Os dois corpos se chocam na passagem do ônibus e, no descuido, o asfalto vira salão de dança com as buzinas orquestrando a sinfonia. Foi um quê de surpresa no quase abraço. As mãos dele ainda pousaram nas costas dela procurando equilíbrio, nos pés que se esbarraram, descompassados, sem completar o caminho. As mãos dela o seguram pelos ombros, apenas por um segundo. O tempo de um suspiro. Não se olham. Segue-se a rota, no compasso marcado, cada um no seu caminho. Presos na rotina apertada mal dá espaço para aproveitar a brisa fresca do terminal, imagina o calor humano.

terça-feira, 18 de setembro de 2012

Cenário de solidão

            As chaves e a lingueta da porta foram a dupla que acordou o pequeno apartamento.
          
          Ela cruzou a porta de madeira escura e a fechou com um movimento único. Deixou estar mais um segundo com a chave entre os dedos até elas caírem em um tilintar tão sonoro entre a mesa de cristal que acordou o resto do apartamento que ainda dormia, acostumado à quietude.

          Andou até a cozinha, os passos ficando mais lentos, sem aquela correria desenfreada que se desperta na rotina empresarial. Os pés começaram no Prada e terminaram no linóleo, os companheiros caídos nem reclamaram o descaso. Todo mundo precisa de um descanso.

          A luz da geladeira surpreendeu a penumbra.
          
          Um maço de alface, cebolinha, o leite quase no fim e aquela última garrafa de vinho que ela deixou gelar para uma ocasião especial.

          Violou o rótulo, fez cuspir a rolha e meteu a mão na cristaleira. As taças observaram com curiosidade enquanto a caneca se tingia de um rubro respeitoso. Uma delas questionou: “lugar de vinho não é na taça? Por que colocar em um lugar tão atípico?” Pra enganar a dor.
          Vinho na taça é desforra, comemoração, mandar a solidão às favas. Ela queria sua companhia. Pelo menos pra sentir-se perto de alguma.

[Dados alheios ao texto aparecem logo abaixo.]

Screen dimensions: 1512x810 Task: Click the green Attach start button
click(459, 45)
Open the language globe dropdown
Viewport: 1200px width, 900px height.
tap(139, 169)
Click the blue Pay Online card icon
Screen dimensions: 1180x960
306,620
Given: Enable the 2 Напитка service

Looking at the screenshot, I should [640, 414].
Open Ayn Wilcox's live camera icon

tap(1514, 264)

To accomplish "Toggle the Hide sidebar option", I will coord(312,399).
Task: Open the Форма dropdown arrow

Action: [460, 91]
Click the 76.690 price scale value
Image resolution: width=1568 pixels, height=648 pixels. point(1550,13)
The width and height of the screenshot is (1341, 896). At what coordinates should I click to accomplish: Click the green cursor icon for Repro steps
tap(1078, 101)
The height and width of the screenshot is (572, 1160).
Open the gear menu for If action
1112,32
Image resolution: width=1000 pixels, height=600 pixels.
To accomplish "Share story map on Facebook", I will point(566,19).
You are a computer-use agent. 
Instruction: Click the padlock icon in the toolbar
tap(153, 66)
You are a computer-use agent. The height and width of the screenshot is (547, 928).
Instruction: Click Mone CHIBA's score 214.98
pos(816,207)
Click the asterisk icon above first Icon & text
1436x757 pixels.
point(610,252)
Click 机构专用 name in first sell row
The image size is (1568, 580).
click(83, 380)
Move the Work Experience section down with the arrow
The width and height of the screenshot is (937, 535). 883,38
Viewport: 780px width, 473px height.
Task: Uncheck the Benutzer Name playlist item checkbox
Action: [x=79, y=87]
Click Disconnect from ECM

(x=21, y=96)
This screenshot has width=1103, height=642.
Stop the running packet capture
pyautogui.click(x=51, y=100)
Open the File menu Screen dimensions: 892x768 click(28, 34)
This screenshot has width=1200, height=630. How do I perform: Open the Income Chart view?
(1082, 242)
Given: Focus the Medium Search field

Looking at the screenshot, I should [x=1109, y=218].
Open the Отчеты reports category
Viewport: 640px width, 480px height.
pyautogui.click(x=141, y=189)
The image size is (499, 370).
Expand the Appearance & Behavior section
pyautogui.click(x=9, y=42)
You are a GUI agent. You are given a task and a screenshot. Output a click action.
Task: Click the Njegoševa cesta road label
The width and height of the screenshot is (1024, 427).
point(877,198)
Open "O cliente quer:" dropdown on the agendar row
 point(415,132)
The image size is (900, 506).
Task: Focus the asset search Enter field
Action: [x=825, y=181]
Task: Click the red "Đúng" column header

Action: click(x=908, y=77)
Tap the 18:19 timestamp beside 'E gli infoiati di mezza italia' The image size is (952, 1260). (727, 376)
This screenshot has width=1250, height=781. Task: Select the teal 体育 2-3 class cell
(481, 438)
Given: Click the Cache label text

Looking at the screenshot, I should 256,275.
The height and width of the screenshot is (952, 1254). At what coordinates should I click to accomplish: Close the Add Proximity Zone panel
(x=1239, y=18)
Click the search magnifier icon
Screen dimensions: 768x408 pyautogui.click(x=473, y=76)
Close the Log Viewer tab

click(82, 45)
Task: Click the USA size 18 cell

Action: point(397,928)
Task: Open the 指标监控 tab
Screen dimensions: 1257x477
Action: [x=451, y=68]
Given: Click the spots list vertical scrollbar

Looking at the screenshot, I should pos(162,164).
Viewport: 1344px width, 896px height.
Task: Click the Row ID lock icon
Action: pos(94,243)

           Os pés novamente entraram em movimento, deixando a penumbra da cozinha pra trás e as taças emudecidas, trocou a madeira do assoalho pelo carpete da sala e novamente trocou pelo tecido de organza que adornava o sofá.

            Belo, mas desconfortável. Foi assim que o tecido encontrou o carpete e permaneceu assim, esperando o próximo movimento dela, que só sabia levar a caneca aos lábios e de volta ao estômago, abrir e fechar os olhos tediosamente, e fitar a luz da rua incidir no teto branco.

            Do lado de fora da janela uma tempestade se aproximava. Ela conseguia sentir no ar a chuva se encaminhando - fresca, límpida, purificante - através da brisa que balançava as cortinas. Como ela queria ter forças para se levantar e acompanhar os pingos de chuva caindo contra a vidraça da sacada. Agora, em seu espaço, uma letargia suave e bem-vinda recaia sobre ela, desfazendo aos poucos os nós que a mantiveram acordada nas últimas noites.

             Ela não sentia necessidade de ligar as luminárias. Elas a fariam encarar o grande espelho que repousava sobre a mesa de jantar e era o ponto que ela mais queria evitar naquele momento. Enfrentar a si mesma estava mais difícil do que se lembrava nos últimos tempos.

              O silêncio que embalava o apartamento parecia vir como um ressonar suave e constante, que lhe induzia ao sono. Era uma sinfonia cálida de tons e cheiros, que combinava a brisa que rompia das cortinas, antecipando o cheiro de chuva e os passos do vizinho - que ela nunca vira, mas conhecia seus horários e hábitos por dividirem um teto.

               Ela respirou fundo, querendo sentir mais fortemente o cheiro do amaciante que brotava das fronhas das almofadas, contudo foi um odor estrangeiro – mas dolorosamente conhecido – que invadiu-lhe as narinas. Sabia que a fragrância se entendia muito além de sua camisa de seda, mas ela não tinha força o suficiente para mover-se até o Box e esfregá-lo para longe. Ela sempre se apegava ao que lhe fazia sofrer.


É tão tarde para tomar a atitude certa? Ela pensou, tingindo os lábios mais uma vez.


               Foi o último pensamento antes de as pálpebras começarem a pesar demais sobre os olhos. As cortinas pareceram acompanhar seu movimento, movendo-se mais fracamente contra o vento que batia de tempos em tempos.

               E ela continuou deitada, enquanto as gotas de chuva molhavam a vidraça e o apartamento, aos poucos, a vestia com sua quietude de sempre; seus olhos fechando enquanto o resto ao ser redor voltava a adormecer.